日本茶は世界的な健康志向の中でも、人気が高い輸出品である。特に緑茶の輸出は増え続けており、国別に見ると、アメリカ、ドイツ、シンガポールがベスト3の輸出国だという。アジア圏であれば、シンガポールについで台湾も緑茶の輸出量が多い国だが、金額ベースでみると、シンガポール向けは1トン当たり310万円なのに対し、台湾向けは1トン当たり110万円(2016年財務省データ)と価格に差がある。これはシンガポール向けの緑茶の方が高級品が多いことを示している。
シンガポールで、日本茶は「おいしい」「健康に良い」「低カロリー」というイメージで捉えられているという。しかし、実態は家庭で日本茶を飲む人は意外と少ないようで、スーパーに行くと茶葉よりもペットボトル入りのお茶のほうが目を引く。日本茶に対する認識が十分に広まっていないことも事実である。つまり、まだまだ“伸びしろ”があると期待されている輸出品ともいえる。

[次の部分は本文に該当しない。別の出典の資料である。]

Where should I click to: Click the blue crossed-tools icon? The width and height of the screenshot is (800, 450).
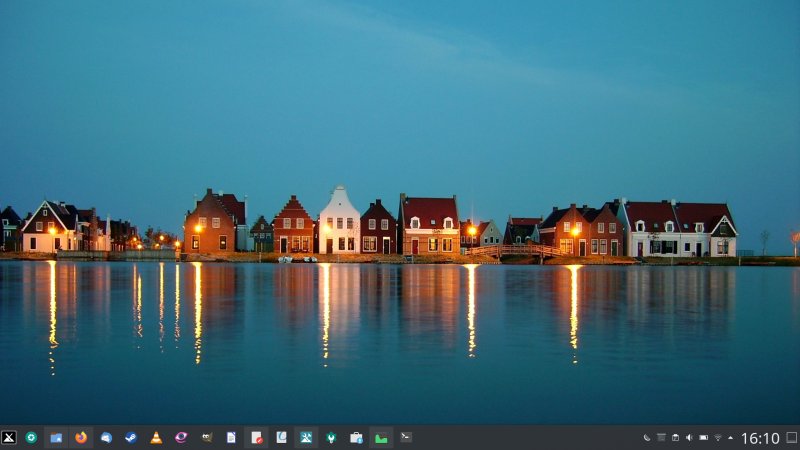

日本茶をもっとシンガポールで広げたいというプロジェクトが始動。


そのような背景のもと、在阪メディア企業である朝日放送グループのシンガポール現地法人のABC HORIZON社に、“日本茶のプロモーションを実施したい”という依頼があったという。
ABC HORIZON・マネージングディレクターの奈良修氏にお話を伺った。
「日本茶の企業から、海外展開の一環として、シンガポールで日本茶のプロモーションをやりたいというお話をいただいたのです。そこで、弊社の現地スタッフを中心に日本茶PRのプロジェクトを組むことにしました」
ABC HORIZON・シニアアカウントマネジャーの二階堂浩士氏に続けていただく。
「その日本の会社は、シンガポールにも支社をお持ちだったので、シンガポールにおける日本茶のポジションはよくご存知でした。そこで、ペットボトルではなく、急須で入れる本格的な日本茶の啓蒙サイトを作ろうということになりました」
それは、シンガポールの人たちが、家族そろって急須で入れる美味しい日本茶を楽しむというイメージを広げるためのサイト作りから始まった。
写真左から)株式会社データグリッド 代表取締役CEO 岡田侑貴氏、ABC HORIZON シニアアカウントマネジャー 二階堂浩士氏、ABC HORIZON マネージングディレクター 奈良修氏

しかし、コロナ禍で、企画は軌道修正を余儀なくされることに。


日本茶を楽しむというPR企画としては有意義な企画だったが、長引くコロナ禍で、軌道修正を余儀なくされることになった。二階堂氏に当時を振り返ってもらった。
「最初は、メインビジュアルとしてシンガポールならではの多国籍な家族が急須のお茶を楽しんでいるシーンを撮影する予定でした。しかし、コロナ禍の影響もあり、大人数が集まっての撮影は困難という判断になり非常に困りました。サイトづくり自体は順調に進んでいたのですが、サイトの顔となる“家族が急須のお茶を楽しむイメージ”づくりが、座礁に乗り上げたという印象です。それでも、今回のプロモーションにとって、一番ぴったりくるビジュアルが日本茶を楽しむ家族写真だっただけに、どうにか実現したかったのです」
そのため、モデル撮影以外の方法で、このメインビジュアルを作成する方法を模索し始めたという。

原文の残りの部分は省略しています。